Artificial intelligence has arrived in medicine, whether we are ready or not. Medical students and residents are already experimenting with AI tools, and patients are beginning to ask about them and their use in the clinical setting. For faculty, this raises urgent questions: How do we prepare the next generation of physicians to work alongside this technology? How do we teach our learners to think critically, reason ethically, and not outsource their judgment to algorithms?

This fall, Abbotsford-Mission is launching a two-part Faculty Development online series “Dawn Patrol: Artificial Intelligence”, designed to help educators navigate these questions with confidence. Each session focuses on practical teaching strategies, case examples, and hands-on discussion about how to guide learners through this new frontier.

* EXERCISE INSTRUCTIONS
1) What is the name of the online series that the AI series announcement says Abbotsford-Mission is launching this fall?
2) Copy the part of the AI series announcement between "This fall, Abbotsford-Mission" and "this new frontier.", inclusive.
The rows that come next have no connection to the announcement above.

* INFORMATION GIVEN

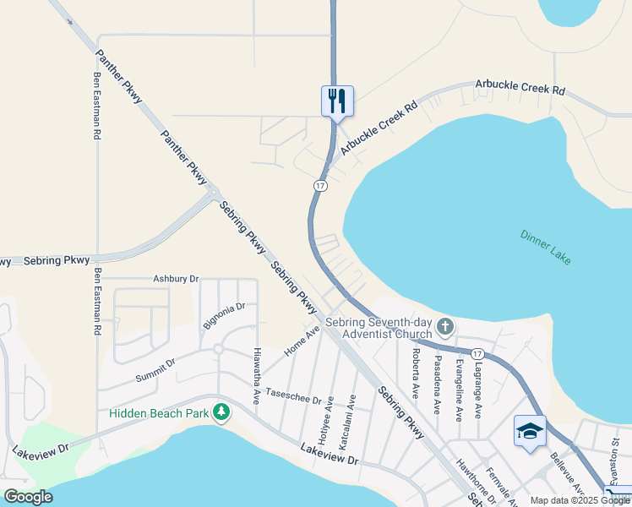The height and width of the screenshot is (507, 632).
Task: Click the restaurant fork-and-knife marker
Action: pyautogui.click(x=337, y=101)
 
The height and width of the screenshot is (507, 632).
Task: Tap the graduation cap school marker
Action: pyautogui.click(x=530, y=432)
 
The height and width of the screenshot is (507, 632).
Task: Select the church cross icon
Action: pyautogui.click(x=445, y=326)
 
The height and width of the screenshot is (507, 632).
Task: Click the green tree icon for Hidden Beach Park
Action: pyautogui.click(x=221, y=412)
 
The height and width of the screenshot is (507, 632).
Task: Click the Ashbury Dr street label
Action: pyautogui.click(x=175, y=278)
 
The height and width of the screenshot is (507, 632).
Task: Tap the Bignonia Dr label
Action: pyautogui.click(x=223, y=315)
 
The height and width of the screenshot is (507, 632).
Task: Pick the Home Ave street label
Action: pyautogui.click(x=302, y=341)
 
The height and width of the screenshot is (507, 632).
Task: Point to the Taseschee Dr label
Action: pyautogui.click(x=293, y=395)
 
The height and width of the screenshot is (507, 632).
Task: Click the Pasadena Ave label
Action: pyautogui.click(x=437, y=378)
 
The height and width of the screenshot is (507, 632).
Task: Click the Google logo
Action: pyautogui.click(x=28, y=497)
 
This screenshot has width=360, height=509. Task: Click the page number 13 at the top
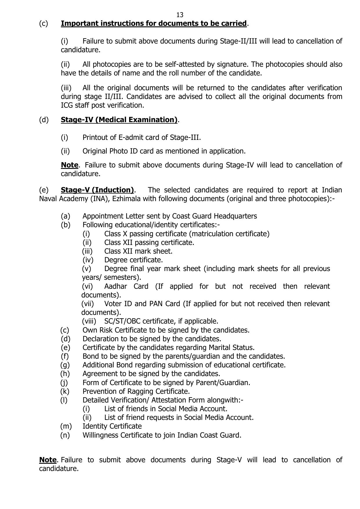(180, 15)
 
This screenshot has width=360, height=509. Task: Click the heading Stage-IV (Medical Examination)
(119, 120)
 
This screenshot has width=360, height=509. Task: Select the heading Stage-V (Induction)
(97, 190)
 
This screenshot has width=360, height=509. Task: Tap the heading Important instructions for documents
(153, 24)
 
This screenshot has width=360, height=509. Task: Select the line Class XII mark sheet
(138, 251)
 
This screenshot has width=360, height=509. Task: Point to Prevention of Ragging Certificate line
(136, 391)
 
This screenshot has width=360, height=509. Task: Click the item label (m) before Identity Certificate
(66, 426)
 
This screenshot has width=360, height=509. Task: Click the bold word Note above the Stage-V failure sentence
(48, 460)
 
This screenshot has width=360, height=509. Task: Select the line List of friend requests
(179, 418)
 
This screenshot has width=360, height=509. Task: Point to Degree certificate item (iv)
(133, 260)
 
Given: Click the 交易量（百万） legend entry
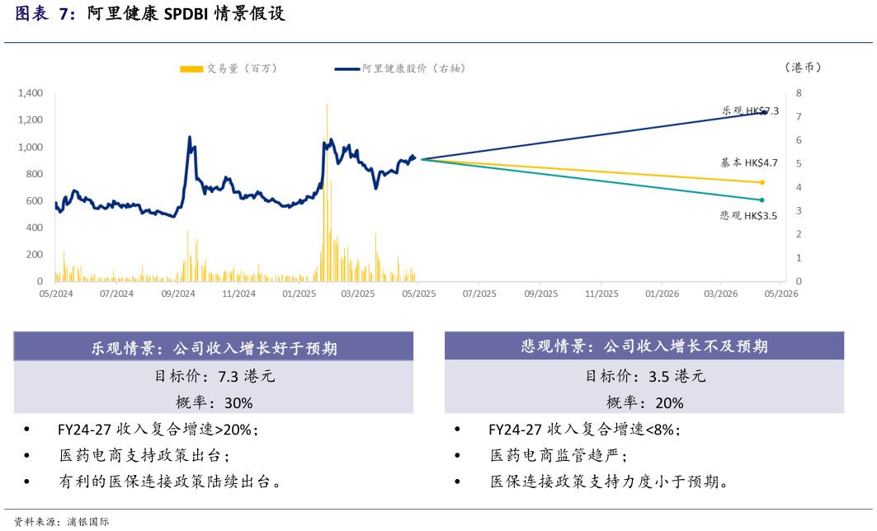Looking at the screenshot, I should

---

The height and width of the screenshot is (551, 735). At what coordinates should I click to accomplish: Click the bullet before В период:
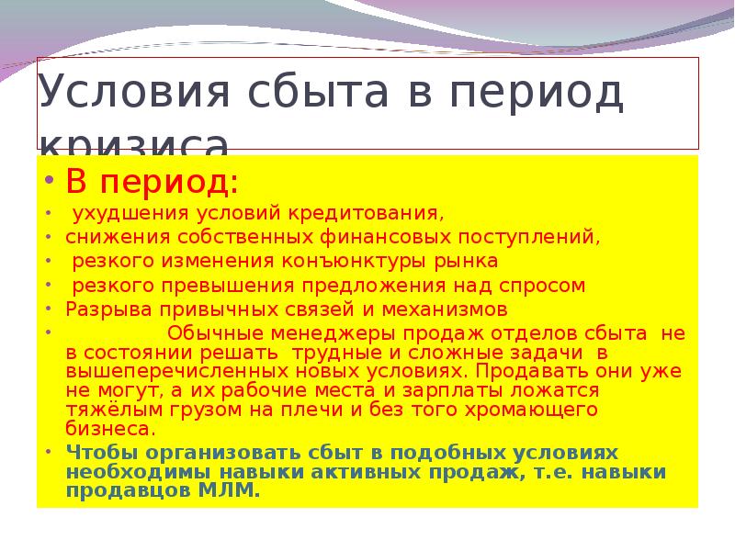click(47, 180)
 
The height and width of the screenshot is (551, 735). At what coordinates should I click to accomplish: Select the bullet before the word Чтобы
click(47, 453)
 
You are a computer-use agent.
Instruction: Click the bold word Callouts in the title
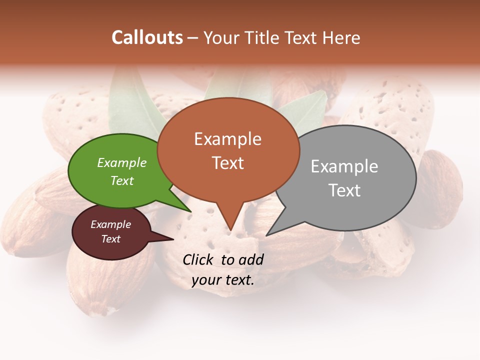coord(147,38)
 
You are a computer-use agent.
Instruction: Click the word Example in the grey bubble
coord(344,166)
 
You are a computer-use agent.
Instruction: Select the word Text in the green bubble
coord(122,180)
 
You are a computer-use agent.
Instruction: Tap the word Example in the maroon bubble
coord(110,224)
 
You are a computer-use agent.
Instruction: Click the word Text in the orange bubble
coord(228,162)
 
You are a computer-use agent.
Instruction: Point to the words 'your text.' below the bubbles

* ANSWERS TO EACH TASK
1) "Dawn Patrol: Artificial Intelligence"

2)
This fall, Abbotsford-Mission is launching a two-part Faculty Development online series “Dawn Patrol: Artificial Intelligence”, designed to help educators navigate these questions with confidence. Each session focuses on practical teaching strategies, case examples, and hands-on discussion about how to guide learners through this new frontier.